**Aim of the exercise**
Repeat every record below, word for word.

**Source records**

==================================================

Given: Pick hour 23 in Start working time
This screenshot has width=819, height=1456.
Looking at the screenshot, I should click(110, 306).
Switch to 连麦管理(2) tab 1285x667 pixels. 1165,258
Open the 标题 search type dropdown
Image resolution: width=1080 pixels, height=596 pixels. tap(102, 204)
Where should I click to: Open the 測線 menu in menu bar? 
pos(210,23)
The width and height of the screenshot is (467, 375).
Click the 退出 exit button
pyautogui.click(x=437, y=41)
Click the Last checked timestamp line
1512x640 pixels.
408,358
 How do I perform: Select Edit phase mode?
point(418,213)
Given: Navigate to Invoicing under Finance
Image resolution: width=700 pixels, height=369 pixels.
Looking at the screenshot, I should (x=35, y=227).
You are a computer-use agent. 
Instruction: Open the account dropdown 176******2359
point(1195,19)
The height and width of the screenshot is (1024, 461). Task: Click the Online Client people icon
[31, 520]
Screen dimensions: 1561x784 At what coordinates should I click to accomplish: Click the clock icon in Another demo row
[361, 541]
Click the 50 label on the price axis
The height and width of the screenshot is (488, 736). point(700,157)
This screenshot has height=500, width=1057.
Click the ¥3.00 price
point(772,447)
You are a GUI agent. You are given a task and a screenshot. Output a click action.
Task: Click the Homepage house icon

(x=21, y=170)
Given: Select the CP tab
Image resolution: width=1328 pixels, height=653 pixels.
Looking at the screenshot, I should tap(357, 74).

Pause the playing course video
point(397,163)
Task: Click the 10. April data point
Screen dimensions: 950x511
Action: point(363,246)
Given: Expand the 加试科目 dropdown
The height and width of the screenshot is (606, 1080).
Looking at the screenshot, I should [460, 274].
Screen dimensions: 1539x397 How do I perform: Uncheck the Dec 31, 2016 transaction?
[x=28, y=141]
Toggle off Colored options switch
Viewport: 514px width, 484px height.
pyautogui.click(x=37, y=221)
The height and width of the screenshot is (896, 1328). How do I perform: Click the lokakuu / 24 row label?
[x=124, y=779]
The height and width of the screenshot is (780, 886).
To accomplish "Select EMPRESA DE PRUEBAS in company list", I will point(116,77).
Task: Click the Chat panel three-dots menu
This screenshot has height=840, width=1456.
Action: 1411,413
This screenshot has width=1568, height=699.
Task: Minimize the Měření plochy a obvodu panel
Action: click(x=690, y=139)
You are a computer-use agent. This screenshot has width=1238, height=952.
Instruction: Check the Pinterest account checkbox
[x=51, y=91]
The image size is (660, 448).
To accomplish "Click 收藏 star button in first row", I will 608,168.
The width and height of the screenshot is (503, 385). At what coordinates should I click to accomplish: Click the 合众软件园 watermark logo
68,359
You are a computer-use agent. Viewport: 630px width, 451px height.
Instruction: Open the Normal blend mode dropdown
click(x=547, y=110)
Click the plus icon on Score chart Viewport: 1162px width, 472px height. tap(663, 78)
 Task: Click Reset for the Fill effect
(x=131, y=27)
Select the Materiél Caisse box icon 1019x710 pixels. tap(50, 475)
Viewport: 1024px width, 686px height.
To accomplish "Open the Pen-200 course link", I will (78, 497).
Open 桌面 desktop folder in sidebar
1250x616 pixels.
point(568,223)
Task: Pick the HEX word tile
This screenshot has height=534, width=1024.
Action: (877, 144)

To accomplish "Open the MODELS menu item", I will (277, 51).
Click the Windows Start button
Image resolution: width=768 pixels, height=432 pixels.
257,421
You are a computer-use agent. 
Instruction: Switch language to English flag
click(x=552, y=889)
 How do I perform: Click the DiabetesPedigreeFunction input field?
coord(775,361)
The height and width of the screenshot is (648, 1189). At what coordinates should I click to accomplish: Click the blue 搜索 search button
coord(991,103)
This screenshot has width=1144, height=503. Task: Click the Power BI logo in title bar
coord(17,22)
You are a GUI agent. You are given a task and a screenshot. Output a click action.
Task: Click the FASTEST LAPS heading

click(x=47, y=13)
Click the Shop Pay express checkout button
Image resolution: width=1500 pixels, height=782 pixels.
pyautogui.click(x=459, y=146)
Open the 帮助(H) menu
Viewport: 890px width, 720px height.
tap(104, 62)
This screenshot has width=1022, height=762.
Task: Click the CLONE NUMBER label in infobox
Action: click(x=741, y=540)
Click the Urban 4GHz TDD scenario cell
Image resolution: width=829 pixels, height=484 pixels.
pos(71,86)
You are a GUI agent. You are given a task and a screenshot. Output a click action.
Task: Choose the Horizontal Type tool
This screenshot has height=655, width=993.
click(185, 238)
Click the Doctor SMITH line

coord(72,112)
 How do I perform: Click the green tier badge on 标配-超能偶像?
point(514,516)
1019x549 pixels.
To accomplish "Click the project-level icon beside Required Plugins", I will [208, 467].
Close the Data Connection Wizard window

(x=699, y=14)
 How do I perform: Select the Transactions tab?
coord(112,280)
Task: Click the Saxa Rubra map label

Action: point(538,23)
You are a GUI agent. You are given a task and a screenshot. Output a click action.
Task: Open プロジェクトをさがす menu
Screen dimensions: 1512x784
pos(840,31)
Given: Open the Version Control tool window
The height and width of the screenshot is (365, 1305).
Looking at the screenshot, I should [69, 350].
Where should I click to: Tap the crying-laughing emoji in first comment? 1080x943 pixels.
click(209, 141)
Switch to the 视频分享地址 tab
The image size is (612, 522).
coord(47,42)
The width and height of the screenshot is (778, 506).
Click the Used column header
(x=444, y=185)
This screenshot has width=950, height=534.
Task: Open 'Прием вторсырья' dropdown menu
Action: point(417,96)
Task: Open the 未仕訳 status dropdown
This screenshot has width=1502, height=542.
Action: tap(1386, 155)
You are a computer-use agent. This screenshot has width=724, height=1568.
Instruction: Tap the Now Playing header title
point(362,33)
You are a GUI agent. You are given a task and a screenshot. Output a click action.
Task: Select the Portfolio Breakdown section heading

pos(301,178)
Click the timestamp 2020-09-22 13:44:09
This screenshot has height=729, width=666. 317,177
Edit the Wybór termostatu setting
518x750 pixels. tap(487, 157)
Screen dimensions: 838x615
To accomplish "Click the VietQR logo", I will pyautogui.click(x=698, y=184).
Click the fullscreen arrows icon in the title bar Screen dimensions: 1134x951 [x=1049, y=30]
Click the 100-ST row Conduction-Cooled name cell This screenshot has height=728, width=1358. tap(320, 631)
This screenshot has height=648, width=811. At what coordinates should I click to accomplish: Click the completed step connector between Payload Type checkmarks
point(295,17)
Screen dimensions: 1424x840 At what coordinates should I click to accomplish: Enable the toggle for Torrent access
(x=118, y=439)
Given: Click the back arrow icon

==================================================

**Exercise output**
Given: Pick hour 23 in Start working time
This screenshot has width=819, height=1456.
Looking at the screenshot, I should click(110, 306).
Switch to 连麦管理(2) tab 1285x667 pixels. 1165,258
Open the 标题 search type dropdown
Image resolution: width=1080 pixels, height=596 pixels. tap(102, 204)
Where should I click to: Open the 測線 menu in menu bar? 
pos(210,23)
The width and height of the screenshot is (467, 375).
Click the 退出 exit button
pyautogui.click(x=437, y=41)
Click the Last checked timestamp line
1512x640 pixels.
408,358
 How do I perform: Select Edit phase mode?
point(418,213)
Given: Navigate to Invoicing under Finance
Image resolution: width=700 pixels, height=369 pixels.
Looking at the screenshot, I should (x=35, y=227).
You are a computer-use agent. 
Instruction: Open the account dropdown 176******2359
point(1195,19)
The height and width of the screenshot is (1024, 461). Task: Click the Online Client people icon
[31, 520]
Screen dimensions: 1561x784 At what coordinates should I click to accomplish: Click the clock icon in Another demo row
[361, 541]
Click the 50 label on the price axis
The height and width of the screenshot is (488, 736). point(700,157)
This screenshot has height=500, width=1057.
Click the ¥3.00 price
point(772,447)
You are a GUI agent. You are given a task and a screenshot. Output a click action.
Task: Click the Homepage house icon

(x=21, y=170)
Given: Select the CP tab
Image resolution: width=1328 pixels, height=653 pixels.
Looking at the screenshot, I should tap(357, 74).

Pause the playing course video
point(397,163)
Task: Click the 10. April data point
Screen dimensions: 950x511
Action: point(363,246)
Given: Expand the 加试科目 dropdown
The height and width of the screenshot is (606, 1080).
Looking at the screenshot, I should [460, 274].
Screen dimensions: 1539x397 How do I perform: Uncheck the Dec 31, 2016 transaction?
[x=28, y=141]
Toggle off Colored options switch
Viewport: 514px width, 484px height.
pyautogui.click(x=37, y=221)
The height and width of the screenshot is (896, 1328). How do I perform: Click the lokakuu / 24 row label?
[x=124, y=779]
The height and width of the screenshot is (780, 886).
To accomplish "Select EMPRESA DE PRUEBAS in company list", I will point(116,77).
Task: Click the Chat panel three-dots menu
This screenshot has height=840, width=1456.
Action: 1411,413
This screenshot has width=1568, height=699.
Task: Minimize the Měření plochy a obvodu panel
Action: click(x=690, y=139)
You are a computer-use agent. This screenshot has width=1238, height=952.
Instruction: Check the Pinterest account checkbox
[x=51, y=91]
The image size is (660, 448).
To accomplish "Click 收藏 star button in first row", I will 608,168.
The width and height of the screenshot is (503, 385). At what coordinates should I click to accomplish: Click the 合众软件园 watermark logo
68,359
You are a computer-use agent. Viewport: 630px width, 451px height.
Instruction: Open the Normal blend mode dropdown
click(x=547, y=110)
Click the plus icon on Score chart Viewport: 1162px width, 472px height. tap(663, 78)
 Task: Click Reset for the Fill effect
(x=131, y=27)
Select the Materiél Caisse box icon 1019x710 pixels. tap(50, 475)
Viewport: 1024px width, 686px height.
To accomplish "Open the Pen-200 course link", I will (78, 497).
Open 桌面 desktop folder in sidebar
1250x616 pixels.
point(568,223)
Task: Pick the HEX word tile
This screenshot has height=534, width=1024.
Action: (877, 144)

To accomplish "Open the MODELS menu item", I will (277, 51).
Click the Windows Start button
Image resolution: width=768 pixels, height=432 pixels.
257,421
You are a computer-use agent. 
Instruction: Switch language to English flag
click(x=552, y=889)
 How do I perform: Click the DiabetesPedigreeFunction input field?
coord(775,361)
The height and width of the screenshot is (648, 1189). At what coordinates should I click to accomplish: Click the blue 搜索 search button
coord(991,103)
This screenshot has width=1144, height=503. Task: Click the Power BI logo in title bar
coord(17,22)
You are a GUI agent. You are given a task and a screenshot. Output a click action.
Task: Click the FASTEST LAPS heading

click(x=47, y=13)
Click the Shop Pay express checkout button
Image resolution: width=1500 pixels, height=782 pixels.
pyautogui.click(x=459, y=146)
Open the 帮助(H) menu
Viewport: 890px width, 720px height.
tap(104, 62)
This screenshot has width=1022, height=762.
Task: Click the CLONE NUMBER label in infobox
Action: click(x=741, y=540)
Click the Urban 4GHz TDD scenario cell
Image resolution: width=829 pixels, height=484 pixels.
pos(71,86)
You are a GUI agent. You are given a task and a screenshot. Output a click action.
Task: Choose the Horizontal Type tool
This screenshot has height=655, width=993.
click(185, 238)
Click the Doctor SMITH line

coord(72,112)
 How do I perform: Click the green tier badge on 标配-超能偶像?
point(514,516)
1019x549 pixels.
To accomplish "Click the project-level icon beside Required Plugins", I will [208, 467].
Close the Data Connection Wizard window

(x=699, y=14)
 How do I perform: Select the Transactions tab?
coord(112,280)
Task: Click the Saxa Rubra map label

Action: point(538,23)
You are a GUI agent. You are given a task and a screenshot. Output a click action.
Task: Open プロジェクトをさがす menu
Screen dimensions: 1512x784
pos(840,31)
Given: Open the Version Control tool window
The height and width of the screenshot is (365, 1305).
Looking at the screenshot, I should [69, 350].
Where should I click to: Tap the crying-laughing emoji in first comment? 1080x943 pixels.
click(209, 141)
Switch to the 视频分享地址 tab
The image size is (612, 522).
coord(47,42)
The width and height of the screenshot is (778, 506).
Click the Used column header
(x=444, y=185)
This screenshot has width=950, height=534.
Task: Open 'Прием вторсырья' dropdown menu
Action: point(417,96)
Task: Open the 未仕訳 status dropdown
This screenshot has width=1502, height=542.
Action: tap(1386, 155)
You are a computer-use agent. This screenshot has width=724, height=1568.
Instruction: Tap the Now Playing header title
point(362,33)
You are a GUI agent. You are given a task and a screenshot. Output a click action.
Task: Select the Portfolio Breakdown section heading

pos(301,178)
Click the timestamp 2020-09-22 13:44:09
This screenshot has height=729, width=666. 317,177
Edit the Wybór termostatu setting
518x750 pixels. tap(487, 157)
Screen dimensions: 838x615
To accomplish "Click the VietQR logo", I will pyautogui.click(x=698, y=184).
Click the fullscreen arrows icon in the title bar Screen dimensions: 1134x951 [x=1049, y=30]
Click the 100-ST row Conduction-Cooled name cell This screenshot has height=728, width=1358. tap(320, 631)
This screenshot has height=648, width=811. At what coordinates should I click to accomplish: Click the completed step connector between Payload Type checkmarks
point(295,17)
Screen dimensions: 1424x840 At what coordinates should I click to accomplish: Enable the toggle for Torrent access
(x=118, y=439)
Given: Click the back arrow icon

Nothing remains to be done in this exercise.